Jorane : La théorie de la relativité
Musique

Jorane : La théorie de la relativité

Une fois qu’on l’a entendue, on ne peut échapper à la violoncelliste québécoise qui lançait, en juin dernier, son premier album. Attendez d’assister à un de ses spectacles maintenant…

Honnêtement, j’allais faire l’entrevue avec Jorane avec un mélange de crainte et de hâte. Je ne la connais pas beaucoup. En fait, je ne la connais pas du tout. On s’est parlé une fois ou deux, dans un cadre professionnel.

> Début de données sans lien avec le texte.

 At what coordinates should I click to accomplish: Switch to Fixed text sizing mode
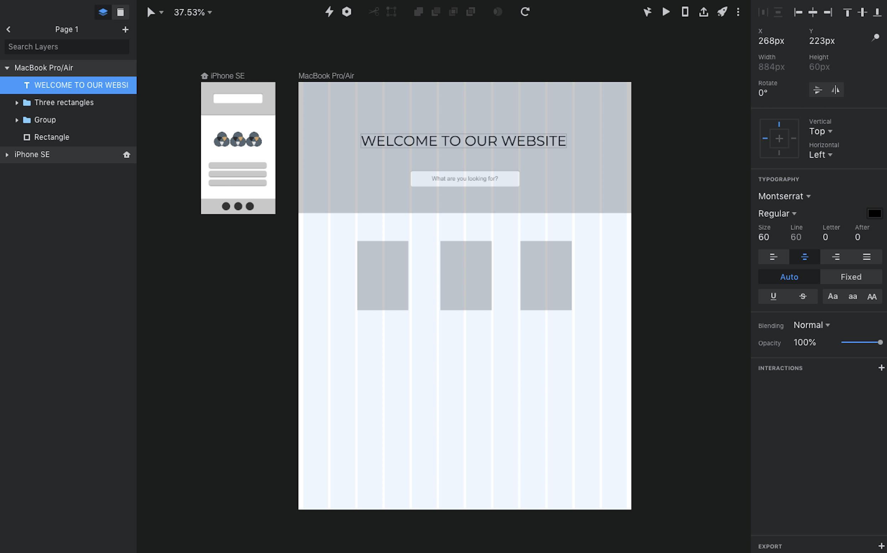coord(851,277)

Mais j’avais très envie de parler avec Jorane parce que Vent fou, son premier album, a été pendant un bon bout de temps collé dans mon lecteur de compacts à la maison. J’aime l’ambiance générale qui se dégage de ce disque aussi éclaté qu’éclatant. J’aime les sonorités qui émanent de son violoncelle. J’aime sa voix: chaude, ronde, profondément blanche, et pourtant pleine d’émotion et d’intensité. J’aime les arrangements sur ce disque: ingénieux, intrépides, efficaces, extrêmement satisfaisants pour ceux qui sont las des gimmicks pop; mais pas trop aventureux, pour ceux qui désirent tout de même s’accrocher à de bonnes vieilles valeurs.

J’avais très envie de parler avec Jorane parce que le dernière fois que je l’ai vue en spectacle, au D’Auteuil, lors du dernier Festival d’été de Québec, elle m’a renversée par sa maîtrise de la scène comme rarement ça m’est arrivé avec un novice dans ce métier. Habituellement, ne nous leurrons pas, ce qu’on apprécie chez les débutants, c’est justement la fragilité de leur inexpérience. Chez Jorane, le peu d’expérience s’est vite traduit en assurance.

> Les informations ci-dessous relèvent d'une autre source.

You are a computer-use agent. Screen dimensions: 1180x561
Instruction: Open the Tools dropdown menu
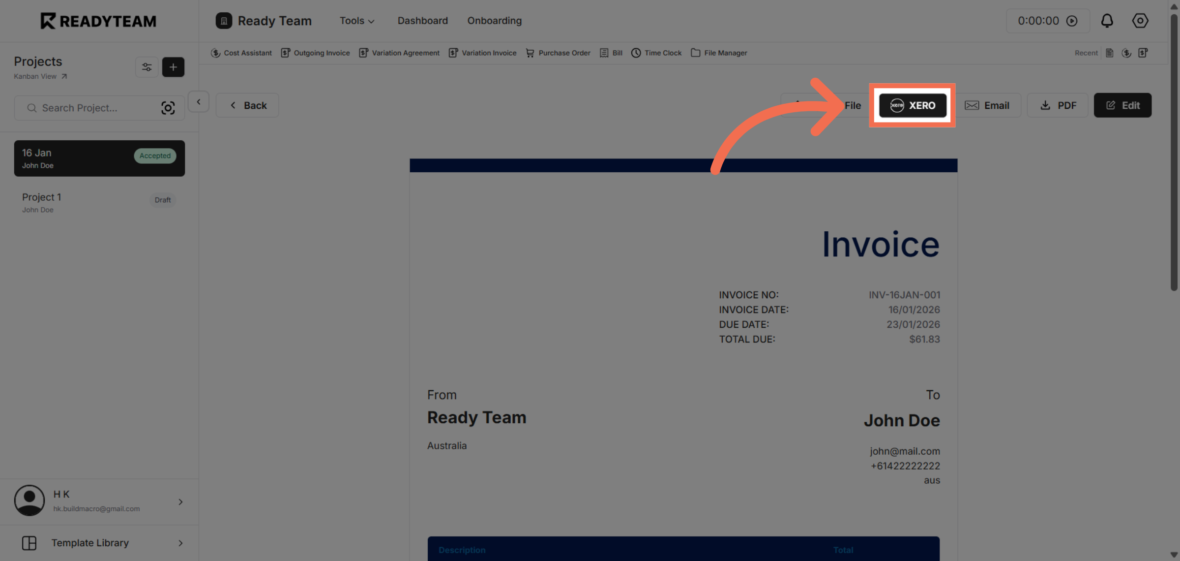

Cette envie de la revoir était aussi teintée de crainte. Je ne la connais pas beaucoup, mais suffisamment pour savoir que l’interviewer relève parfois de l’exploit. Parce que pour Jorane, il n’y a rien d’évident. Rien n’est automatique. Il n’y a jamais d’acquis. Il faut dire que, normalement, je suis celui qui pose celles-ci. À l’artiste, au chanteur, à la chanteuse de se débrouiller avec mes questions. Au musicien, à la musicienne de faire face à mes impressions et d’y répondre. Normalement. Mais je me doutais bien qu’avec Jorane, ça ne pouvait simplement pas être normal. Je me doutais bien qu’avec Jorane, il y aurait fort probablement des complications.

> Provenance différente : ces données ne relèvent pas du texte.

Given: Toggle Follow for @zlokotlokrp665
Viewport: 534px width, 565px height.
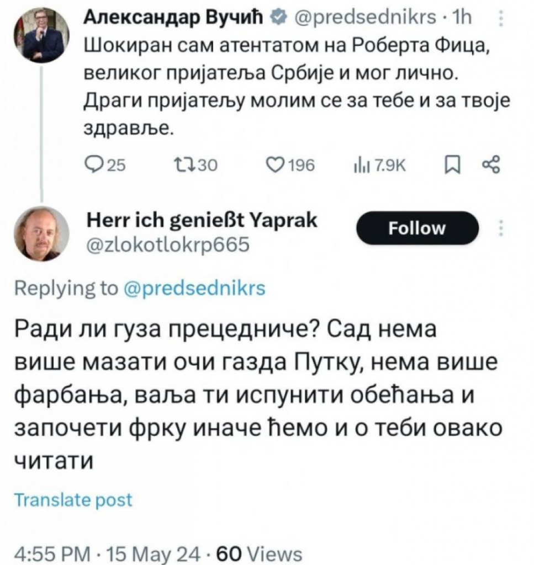Looking at the screenshot, I should (418, 227).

Et c’est très correct ainsi. C’est correct parce que ça fait partie de la personnalité de la chanteuse. C’est correct – et ceux qui ont écouté son disque s’en sont vite rendu compte -, car la facilité n’est pas une valeur à laquelle Jorane accorde beaucoup d’importance…

Québec sait faire
Au départ, je voulais vous raconter l’histoire de Johanne Pelletier. Comment cette jeune fille, originaire de Québec, est devenue Jorane, l’une des plus belles énigmes du milieu de la musique au Québec. Je soumets donc ma proposition à la principale intéressée. «Encore? Je n’ai pas envie de ça. Les gens en savent bien assez sur moi…»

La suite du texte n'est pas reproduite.